Posted: 21 Apr 2012 01:39 Post Subject:
It would not. Your premium is based on the limits of the policy.
Posted: 21 Apr 2012 10:40 Post Subject:
tcope's answer is incomplete.
Not only is the cost of homeowner's insurance based in part on the coverage limits, all of the various limits are based on the REPLACEMENT COST of the property, not its market value.
Your property may have gone down as much as 40% in market value, but its replacement cost is likely to have gone up due to the rising cost of labor and materials. People often do not appreciate this fact.
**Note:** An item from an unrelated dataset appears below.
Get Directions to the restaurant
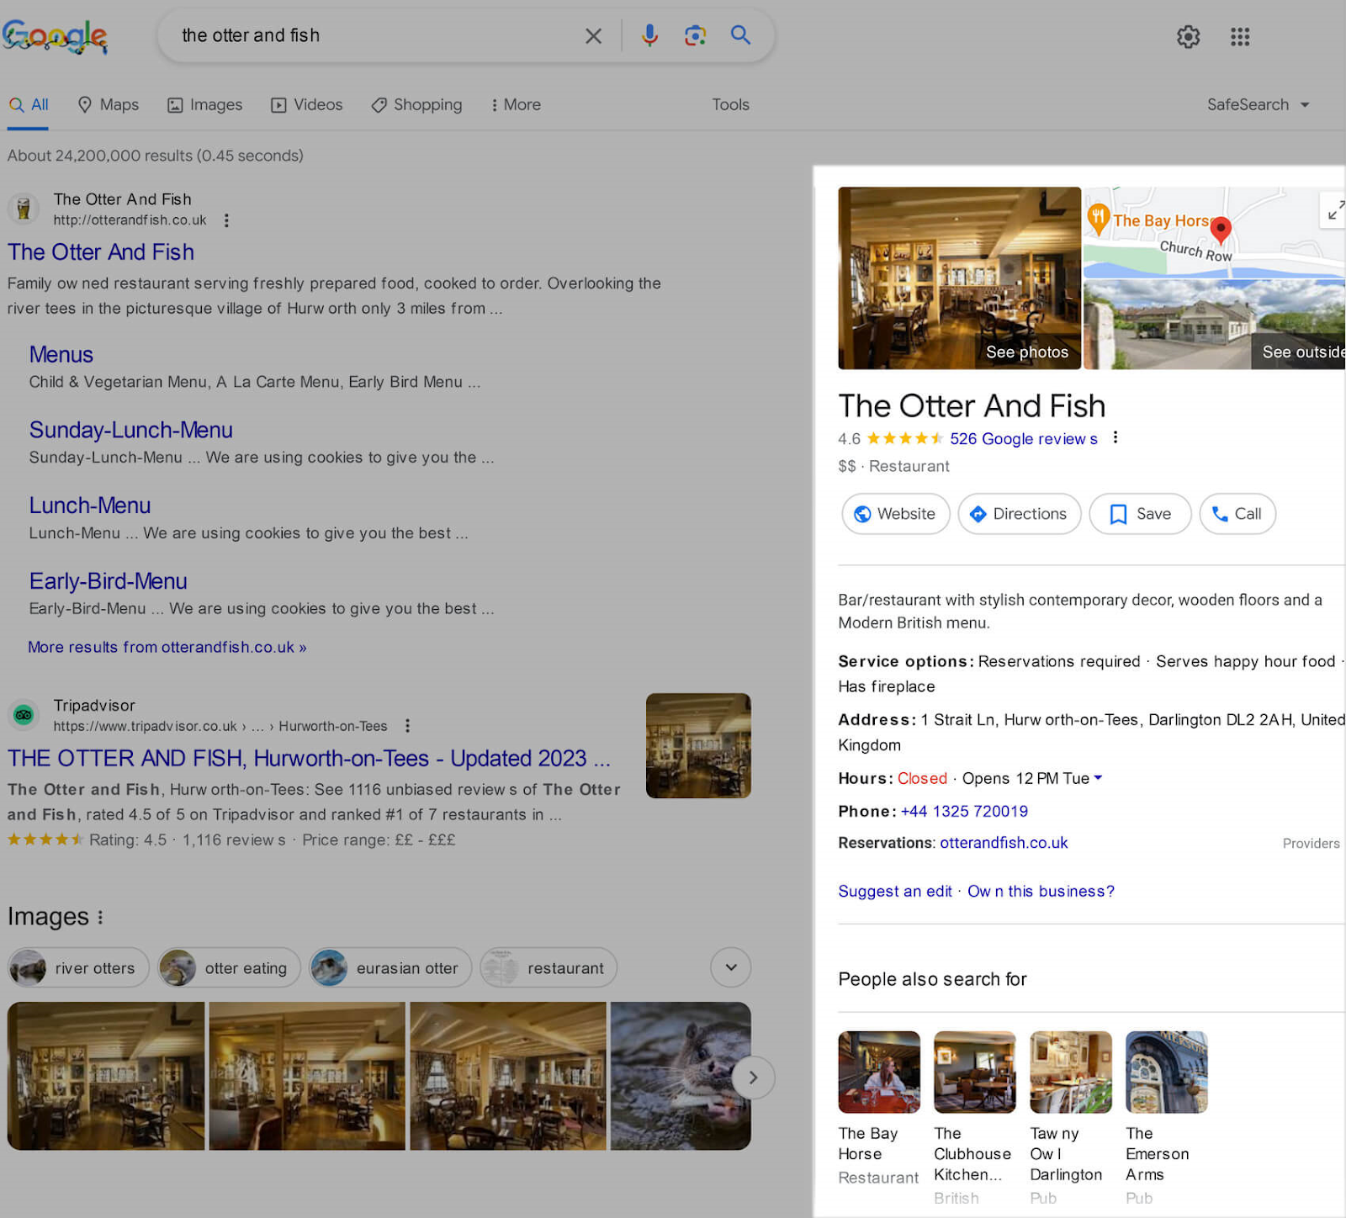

Declining property values can have an effect on your property taxes, but that has nothing to do with the replacement cost of the dwelling and its contents and appurtenant structures.
Posted: 26 Apr 2012 12:23 Post Subject:
MaxHerr is correct with his answer. I do some replacement cost appraisals on properties here in Florida and everyone says the same thing, how can you say my house needs to be insured for $1,000,000 when I can buy the house across the street for $500k? As MaxHerr stated it is based on the actual cost to rebuild your house. In the unfortunate event of a fire they will not buy you a similar house they will pay you to demo the damaged property and rebuild it to the same standards as you had.
Posted: 27 Apr 2012 08:00 Post Subject:
If you need a detailed answer, can go to the local insurance department inquiry, they will give you the correct answers.